Requirement: Extract, exactly as written, the line that contains "This screenshot has height=600, width=800." and all lines after it through the end of the records. Omit pictures.

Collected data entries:
● ● ●
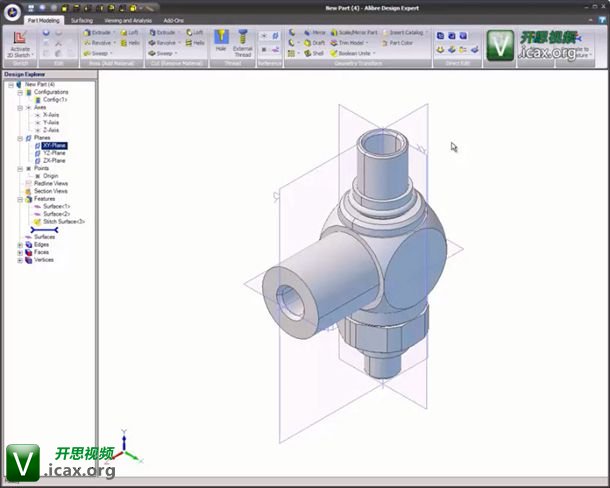Select the Hole tool
The height and width of the screenshot is (488, 610).
click(221, 42)
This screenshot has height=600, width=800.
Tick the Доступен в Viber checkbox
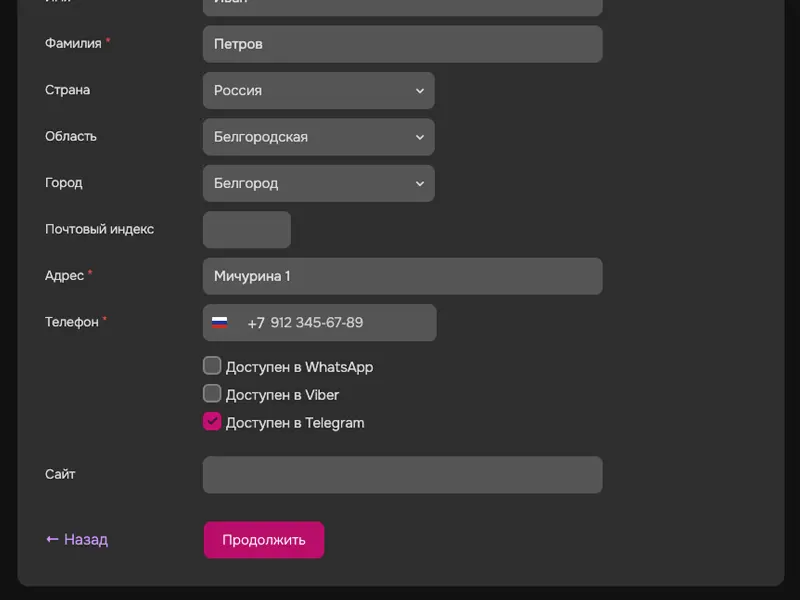212,393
● ● ●
Exercise result:
This screenshot has height=600, width=800.
Tick the Доступен в Viber checkbox
212,393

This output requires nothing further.